Kolkata Cemetery: Travel Photo Thursday.



 Unexpected surprises await the cemetery explorer: just who is buried there? What mark did they leave in history? What hardships did they endure? So much history to learn. Perhaps ghosts of lost loved ones still seek their beloveds: maybe they have found each other? Lots of questions and answers to be found in graveyards, especially those that date from the colonial era. 

 Fragments of the  British Raj  can be illustrated by the names you may find in India's old city cemeteries, which are often easy to find being located close to their central areas - the outskirts of the city in times past but today surrounded by sprawling suburbs. In April 2006, Kay and I made a beeline there on our first day in Kolkata, the massive, sprawling metropolis of more than 15 million people situated on the delta mouth of the Ganges in eastern India. This was the start of a great adventure in India visiting a child and her family we sponsor through Childfund. Read about that here - The Village Pump.
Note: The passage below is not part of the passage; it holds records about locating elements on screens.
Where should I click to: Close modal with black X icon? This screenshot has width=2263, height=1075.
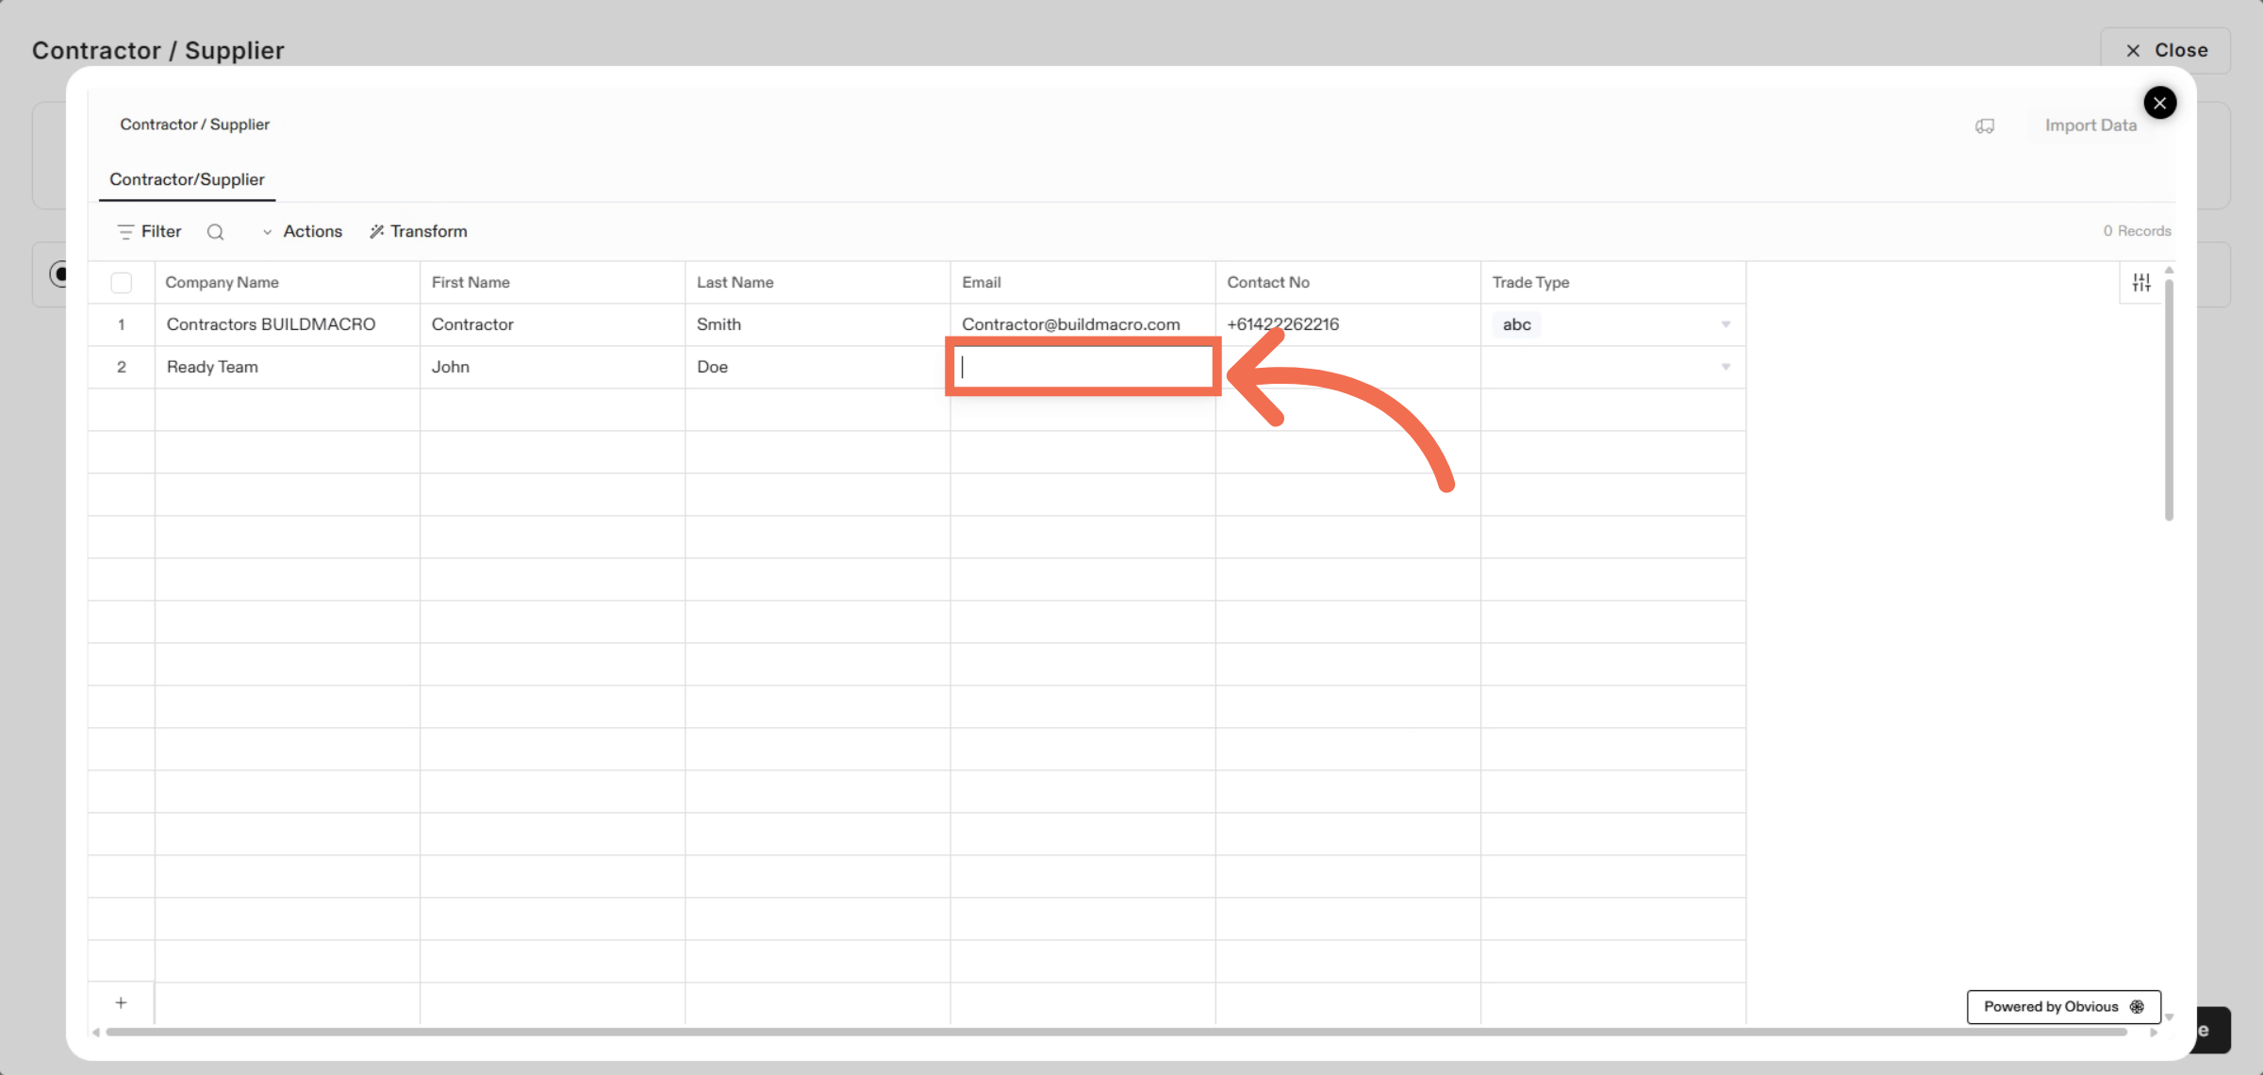pos(2159,103)

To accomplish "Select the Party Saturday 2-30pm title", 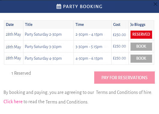I will click(43, 35).
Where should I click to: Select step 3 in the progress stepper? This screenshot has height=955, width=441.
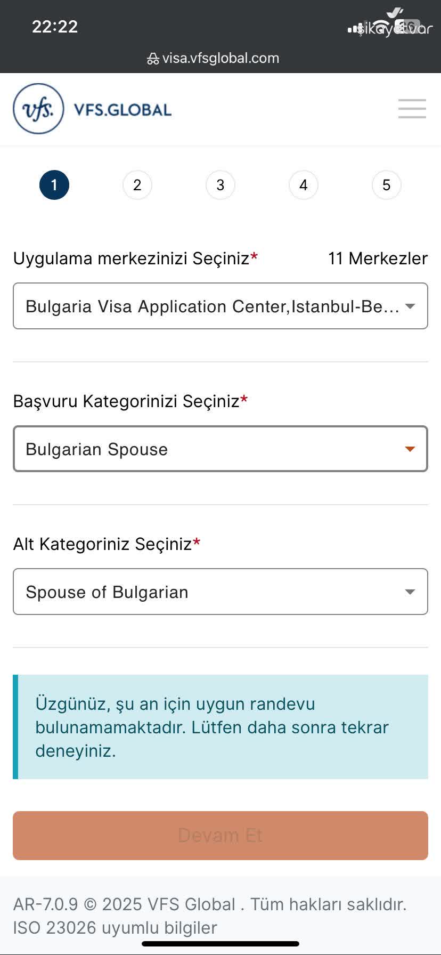click(220, 185)
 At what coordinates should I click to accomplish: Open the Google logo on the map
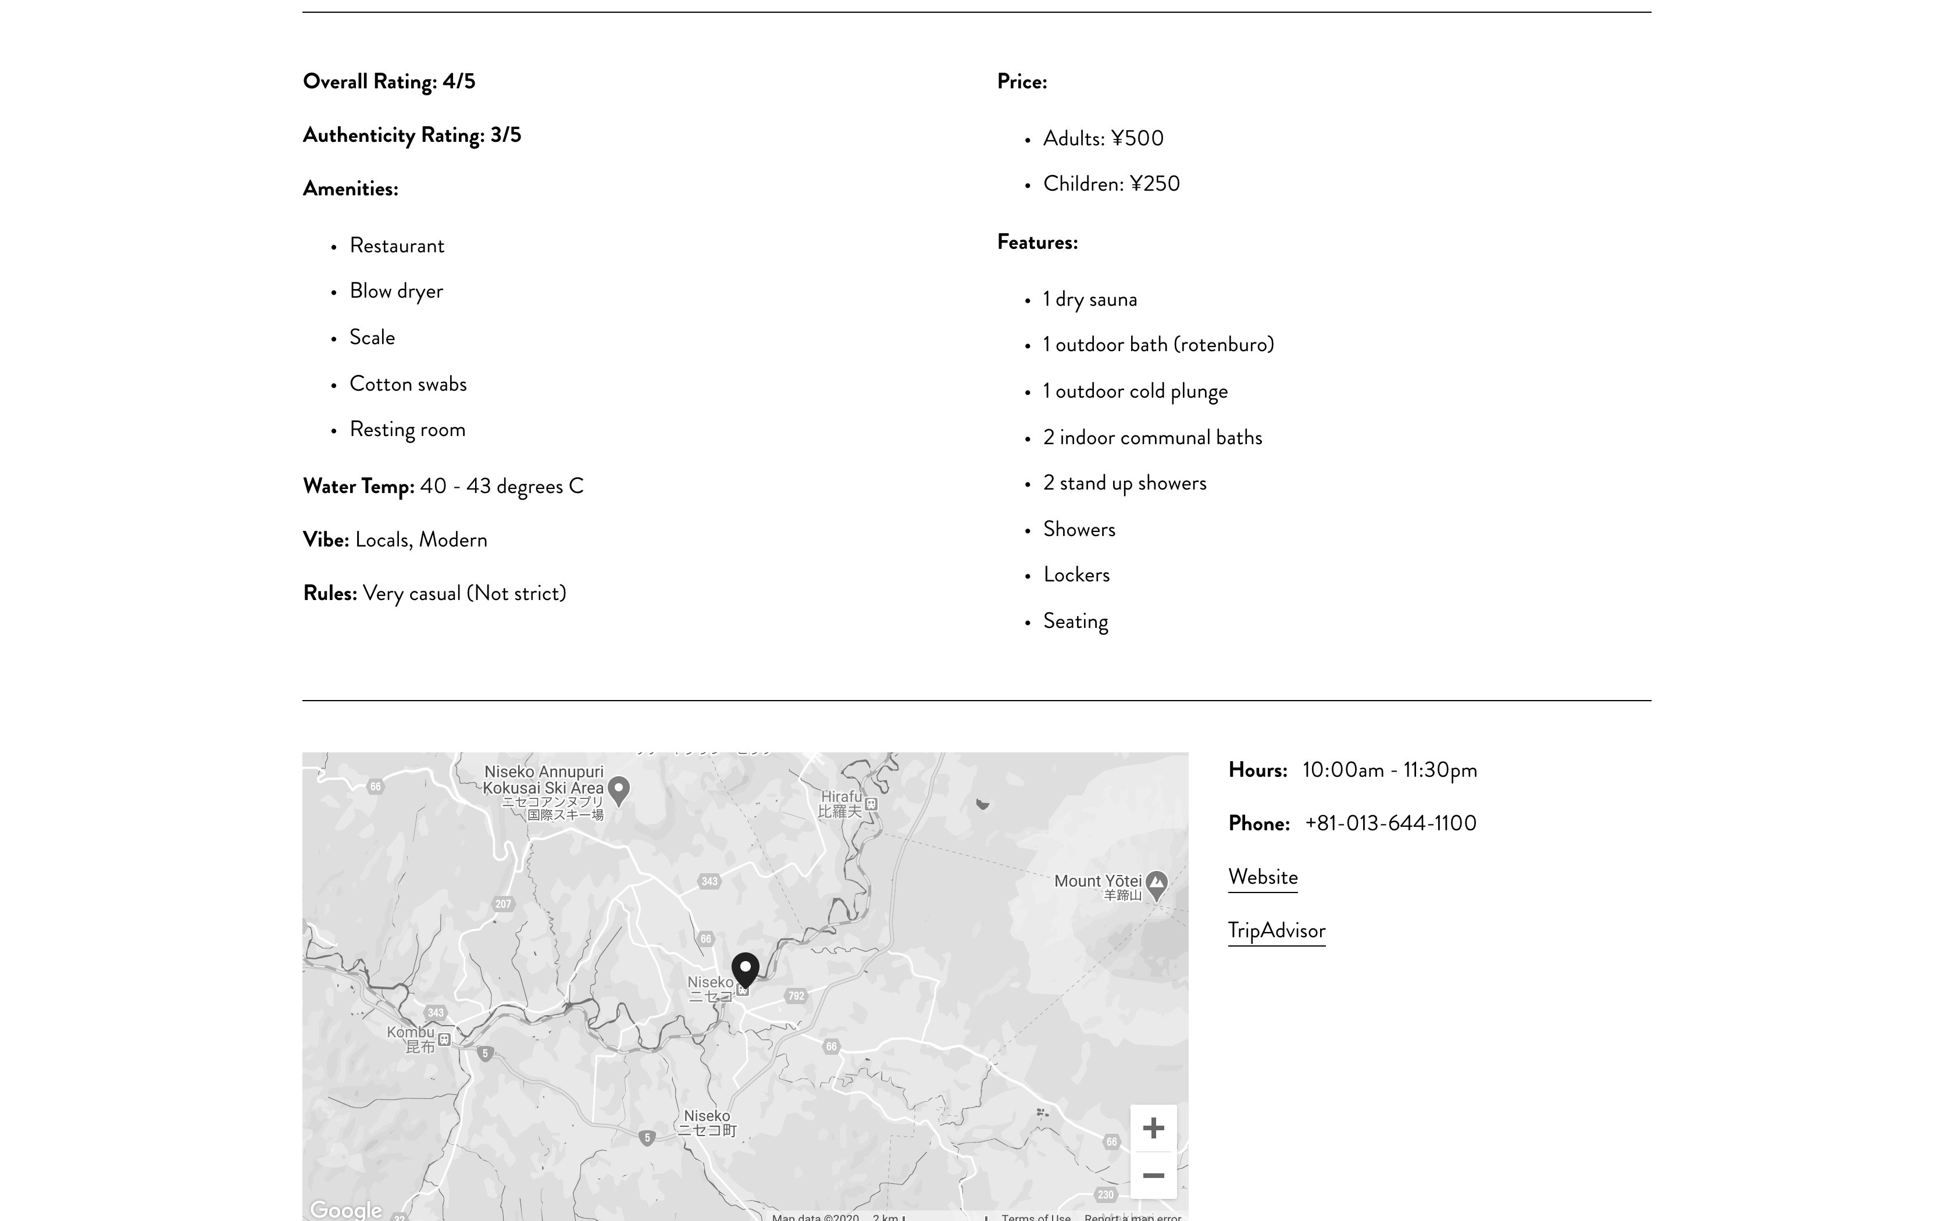[x=346, y=1209]
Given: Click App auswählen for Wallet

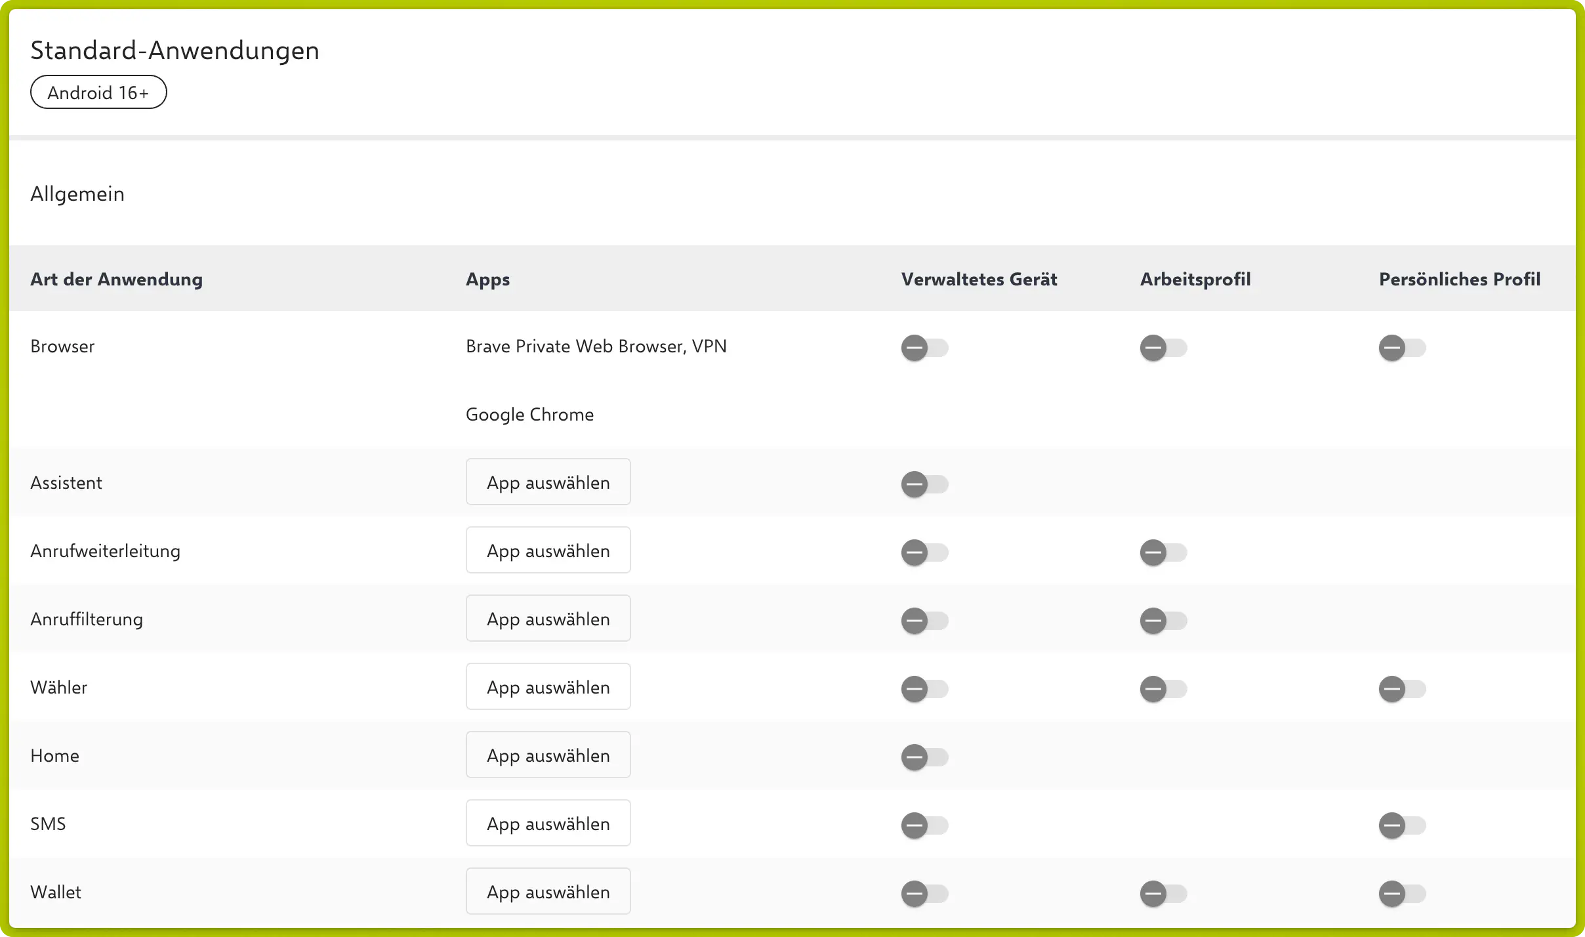Looking at the screenshot, I should (548, 892).
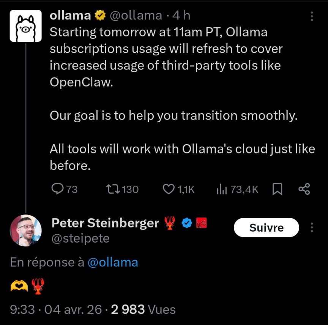
Task: Click the red affiliate badge beside Peter's name
Action: (x=201, y=223)
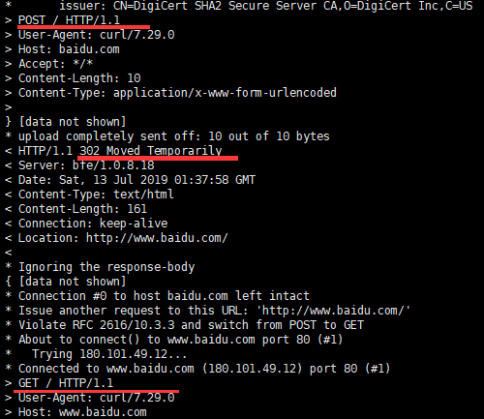Viewport: 484px width, 419px height.
Task: Click the quoted URL in Issue another request line
Action: point(333,311)
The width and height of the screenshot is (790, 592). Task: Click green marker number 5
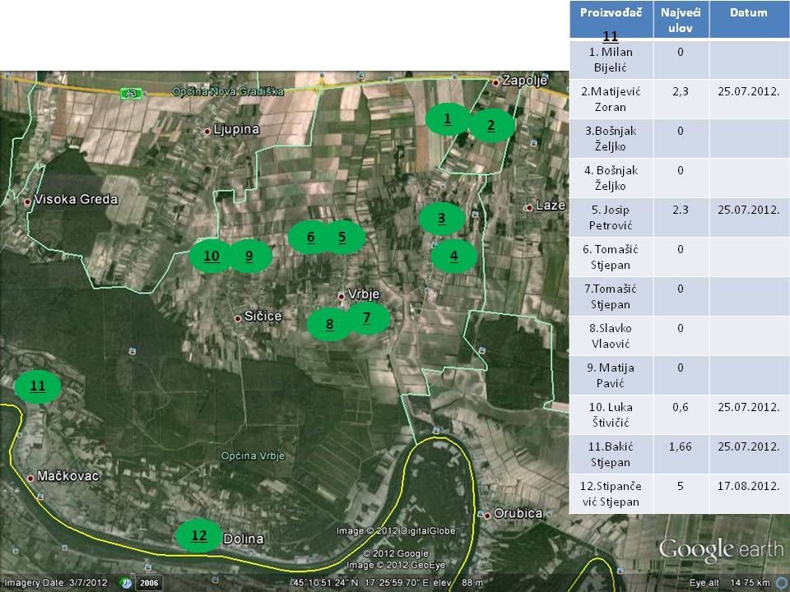(x=341, y=238)
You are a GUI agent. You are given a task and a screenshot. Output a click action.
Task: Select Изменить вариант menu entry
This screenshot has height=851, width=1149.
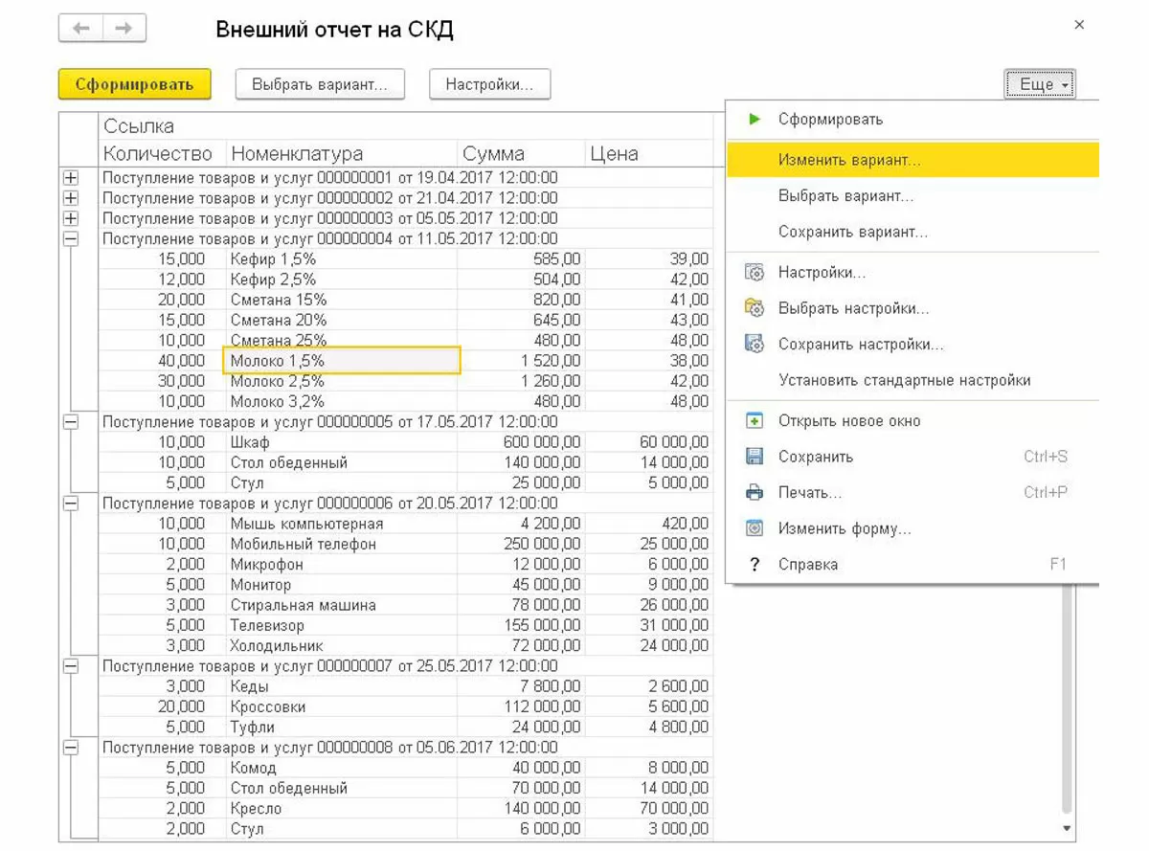(849, 161)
 A listed Heritage site South Park Street Cemetery in Kolkata, India is a 'library' recording the names of early colonial individuals and families, giving a peek into their lives and the hardships they faced. The restored headstones state some very early deaths, often due to diseases such as malaria, typhus and cholera, so common then but misunderstood as to their causes and how best to treat. Some sad stories are told by these inscribed stones. 

Some of the very young ages illustrated.
South Park Street cemetery certainly isn't overgrown and uncared for. 


One of the caretakers.

There are marvellous opportunities for photography.
Contrast of form, angles and textures everywhere.

Still a place that leaves one with a sense of respect for those who have gone before us, often at a very young age.

For more info on one of the top 7 things to do in Kolkata, and how to find South Park Street Cemetery refer here -

Travel Photo Thursday is on again where travel bloggers post up their great pics from around the world. Join us. Post up yours and head over to Nancie's Budget Traveler's Sandbox and link into the fun!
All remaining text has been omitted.